It’s twenty years since I was part of a multicultural, multinational chemistry research group at Queens University Belfast, a rare thing in Northern Ireland in the days before the Good Friday Agreement. All credit to my supervisor who took students and post docs from far and wide to provide me with the educational experience that I dream of for the students I teach today. Science has now become somewhat of a focus for Northern Ireland’s beleaguered post conflict economy – and it felt that the experience I had as a PhD student was beginning to be replicated in NI start-up scientific based companies funded in part by the EU. So how will the recent referendum decision to leave Europe effect the choice of the next generation and in particular those wishing to study science ? There is a link below to the statement released by the EPSRC in regards to the referendum decision.
There is so much that can be said and so many people with much more experience (and much more to lose) than me but here’s my initial thoughts – My major worry when reading this is both the uncertainty and the timeframe – any teacher will recognise 2 years as that crucial time for choices to be made – whether it be GCSEs, A levels or even getting to that final year of a degree. Will this enough to put some of our young people off studying science ? Many young people with science qualifications in the UK are keen to move around Europe (and beyond) gaining skills to allow them to return closer to home as their career progresses. The flip side is that many science based companies recruit around Europe for scientists to bring their skills and technical knowledge to the UK. Not being part of the EU (or in the process of leaving) brings a degree of uncertainty in particular about funding as access to EU Horizon 2020 grant system may change. The movement of scientific talent had already become an issue before the referendum when the earning threshold for non-EU immigrants was being set at £35,000. This threshold has major implications within the younger scientific community, for example scientists obtaining their first post degree job or post doctoral position.
My other concern goes back to my days in a research group. There was a massive amount of administration behind the scenes to allow funding such an international mix of students and post doctoral researchers.
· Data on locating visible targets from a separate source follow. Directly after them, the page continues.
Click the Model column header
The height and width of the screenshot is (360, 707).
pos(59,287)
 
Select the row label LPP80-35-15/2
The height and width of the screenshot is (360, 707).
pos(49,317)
Surely leaving the EU can not make this task any easier. Most research groups do not work in isolation, a quick check of publications shows that a lot of research papers are written by more than one contributing group. Will we still have the same academic collaboration between British research groups and those in the EU? I have no doubt that it will not be the groups themselves that will prevent this but rather the funding bodies and the extensive paperwork which will slow down collaborative processes. There have been a wealth of articles about the implications of the referendum on science, a few of which I’ll link below and leave you with an excellent quote from the current President of the Royal Society Professor Venki Ramakrishnan – ‘Many of the global challenges we face can only be tackled by countries working together’.